▸ Data entries:
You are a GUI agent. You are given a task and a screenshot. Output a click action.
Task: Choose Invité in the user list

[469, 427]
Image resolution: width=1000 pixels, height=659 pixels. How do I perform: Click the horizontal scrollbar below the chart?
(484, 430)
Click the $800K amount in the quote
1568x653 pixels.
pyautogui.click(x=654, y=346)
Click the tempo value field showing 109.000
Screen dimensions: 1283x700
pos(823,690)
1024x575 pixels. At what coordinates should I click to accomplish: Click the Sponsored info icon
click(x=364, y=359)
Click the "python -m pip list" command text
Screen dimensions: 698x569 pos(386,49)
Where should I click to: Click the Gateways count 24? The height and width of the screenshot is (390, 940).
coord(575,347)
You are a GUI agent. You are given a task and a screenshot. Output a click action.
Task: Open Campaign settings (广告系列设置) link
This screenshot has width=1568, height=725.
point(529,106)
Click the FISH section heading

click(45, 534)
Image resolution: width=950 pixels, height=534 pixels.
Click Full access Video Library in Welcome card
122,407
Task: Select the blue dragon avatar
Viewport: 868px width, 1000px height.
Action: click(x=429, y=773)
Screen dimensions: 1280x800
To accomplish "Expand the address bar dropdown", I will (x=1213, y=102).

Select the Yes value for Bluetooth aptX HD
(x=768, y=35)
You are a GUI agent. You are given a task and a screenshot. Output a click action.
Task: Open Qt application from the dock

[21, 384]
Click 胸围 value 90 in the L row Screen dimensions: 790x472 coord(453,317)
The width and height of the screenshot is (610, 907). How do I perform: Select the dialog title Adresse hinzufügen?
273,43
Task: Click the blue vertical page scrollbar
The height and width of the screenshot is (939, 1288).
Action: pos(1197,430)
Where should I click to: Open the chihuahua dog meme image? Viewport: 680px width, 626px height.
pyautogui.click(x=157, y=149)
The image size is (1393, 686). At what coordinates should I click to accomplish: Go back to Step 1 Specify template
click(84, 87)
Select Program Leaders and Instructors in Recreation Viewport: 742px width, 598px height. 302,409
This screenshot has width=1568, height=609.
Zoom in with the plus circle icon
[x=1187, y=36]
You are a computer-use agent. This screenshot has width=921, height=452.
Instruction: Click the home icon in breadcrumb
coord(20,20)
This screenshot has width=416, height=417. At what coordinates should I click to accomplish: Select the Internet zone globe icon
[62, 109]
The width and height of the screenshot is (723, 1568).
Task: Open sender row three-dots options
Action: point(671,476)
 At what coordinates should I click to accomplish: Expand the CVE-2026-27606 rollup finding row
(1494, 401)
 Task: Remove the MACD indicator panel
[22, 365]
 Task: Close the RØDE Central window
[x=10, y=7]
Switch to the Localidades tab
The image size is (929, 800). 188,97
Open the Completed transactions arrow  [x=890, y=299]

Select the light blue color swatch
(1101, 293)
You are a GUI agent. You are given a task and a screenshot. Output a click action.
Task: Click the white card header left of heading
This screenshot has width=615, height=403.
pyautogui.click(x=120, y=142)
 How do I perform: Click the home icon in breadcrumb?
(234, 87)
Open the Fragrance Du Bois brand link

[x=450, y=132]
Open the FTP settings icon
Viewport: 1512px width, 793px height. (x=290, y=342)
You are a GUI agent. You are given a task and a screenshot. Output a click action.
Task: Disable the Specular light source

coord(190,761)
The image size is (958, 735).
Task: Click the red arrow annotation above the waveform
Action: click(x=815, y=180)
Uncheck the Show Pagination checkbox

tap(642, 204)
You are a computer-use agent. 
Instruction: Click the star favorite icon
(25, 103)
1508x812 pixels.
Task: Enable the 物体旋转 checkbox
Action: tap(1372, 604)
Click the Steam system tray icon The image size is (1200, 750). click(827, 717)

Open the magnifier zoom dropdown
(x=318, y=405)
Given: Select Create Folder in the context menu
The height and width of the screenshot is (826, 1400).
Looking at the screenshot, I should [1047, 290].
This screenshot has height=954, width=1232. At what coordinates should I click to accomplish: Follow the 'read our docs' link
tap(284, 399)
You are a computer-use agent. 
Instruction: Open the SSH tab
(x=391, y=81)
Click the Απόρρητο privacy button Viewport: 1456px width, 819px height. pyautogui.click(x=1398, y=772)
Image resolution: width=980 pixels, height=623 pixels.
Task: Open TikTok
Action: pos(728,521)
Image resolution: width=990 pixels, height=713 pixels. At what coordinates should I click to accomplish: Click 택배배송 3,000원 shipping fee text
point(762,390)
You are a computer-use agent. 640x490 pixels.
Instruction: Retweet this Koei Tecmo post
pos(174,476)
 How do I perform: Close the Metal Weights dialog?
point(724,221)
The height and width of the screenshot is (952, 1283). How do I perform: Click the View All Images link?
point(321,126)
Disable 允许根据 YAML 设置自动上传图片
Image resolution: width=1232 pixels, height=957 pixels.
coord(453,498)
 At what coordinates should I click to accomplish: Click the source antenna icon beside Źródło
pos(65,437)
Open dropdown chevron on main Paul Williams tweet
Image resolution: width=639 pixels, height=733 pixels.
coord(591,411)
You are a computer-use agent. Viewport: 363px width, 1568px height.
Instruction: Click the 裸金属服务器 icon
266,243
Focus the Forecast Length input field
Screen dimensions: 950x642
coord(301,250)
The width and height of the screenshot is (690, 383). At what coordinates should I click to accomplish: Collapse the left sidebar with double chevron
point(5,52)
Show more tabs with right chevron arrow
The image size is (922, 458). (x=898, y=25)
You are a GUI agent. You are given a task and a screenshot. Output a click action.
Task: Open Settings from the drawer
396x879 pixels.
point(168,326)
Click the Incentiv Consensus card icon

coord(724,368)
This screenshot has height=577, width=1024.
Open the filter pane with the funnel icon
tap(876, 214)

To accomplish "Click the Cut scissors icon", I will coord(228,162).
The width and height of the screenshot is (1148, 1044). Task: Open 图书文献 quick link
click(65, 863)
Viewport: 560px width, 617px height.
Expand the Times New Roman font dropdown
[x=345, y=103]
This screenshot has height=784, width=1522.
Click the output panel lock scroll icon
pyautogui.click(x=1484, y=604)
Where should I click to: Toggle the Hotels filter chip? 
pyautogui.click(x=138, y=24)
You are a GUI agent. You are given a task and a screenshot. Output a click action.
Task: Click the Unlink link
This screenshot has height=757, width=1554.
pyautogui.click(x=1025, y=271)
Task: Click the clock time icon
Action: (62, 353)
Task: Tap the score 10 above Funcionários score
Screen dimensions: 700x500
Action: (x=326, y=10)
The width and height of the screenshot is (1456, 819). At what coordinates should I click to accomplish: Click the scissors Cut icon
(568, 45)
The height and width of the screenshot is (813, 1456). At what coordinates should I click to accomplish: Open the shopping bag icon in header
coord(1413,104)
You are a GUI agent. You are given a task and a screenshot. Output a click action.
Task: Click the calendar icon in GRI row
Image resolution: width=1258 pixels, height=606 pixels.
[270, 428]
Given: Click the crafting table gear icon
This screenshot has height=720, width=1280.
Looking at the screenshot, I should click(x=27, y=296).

▸ The exercise: Repeat the records above exactly, from the line with "Click the Steam" to the line with "Looking at the screenshot, I should [1047, 290].", including both of those lines.

▸ Output below:
Click the Steam system tray icon The image size is (1200, 750). click(827, 717)

Open the magnifier zoom dropdown
(x=318, y=405)
Given: Select Create Folder in the context menu
The height and width of the screenshot is (826, 1400).
Looking at the screenshot, I should [1047, 290].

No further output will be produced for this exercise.